Working through its Native Arts Economy Building Pilot Project, First Peoples will use the grant to offer Native American artists affordable loans, comprehensive entrepreneurship training, and better access to arts markets to help them become economically self-sufficient. The pilot project will focus on three sites: the Confederated Tribes of Colville Reservation in Washington State, the Blackfeet Nation in Montana, and the Oglala Lakota Nation in South Dakota and surrounding regions.
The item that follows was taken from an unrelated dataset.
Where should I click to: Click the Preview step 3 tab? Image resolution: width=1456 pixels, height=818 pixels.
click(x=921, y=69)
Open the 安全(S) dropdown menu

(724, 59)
The pilot is informed by evidence in a recent FPF report, Establishing a Creative Economy: Art as an Economic Engine in Native Communities, which found that many Native artists are capable of transforming their market-based activities into businesses that provide greater self-sufficiency for themselves and their families by improving their access to capital, financial and business training, markets, and distribution networks. According to the report, 30 percent of all Native people are practicing artists, and most live below the poverty line. At the same time, the report found that artists who received FPF training in basic financial management, use of the Internet, product pricing, and marketing were able to sell their art at higher prices, obtain financial services and credit, and strengthen their support network. In addition, those artists who have employed entrepreneurial strategies in marketing their artwork have been able to travel farther and more often to shows, art markets, and galleries.
"Native art is beautiful and holds a significant place in the cultural life-ways of Native people. Now we also have data that further shows the economic potential Native arts holds in supporting thriving reservation economies," said Northwest Area Foundation president and CEO Kevin Walker. "We are pleased our grant can play a role in strengthening Native-owned local economies through Native arts and cultural bearers. We encourage other funders to join efforts to build this promising economic lever."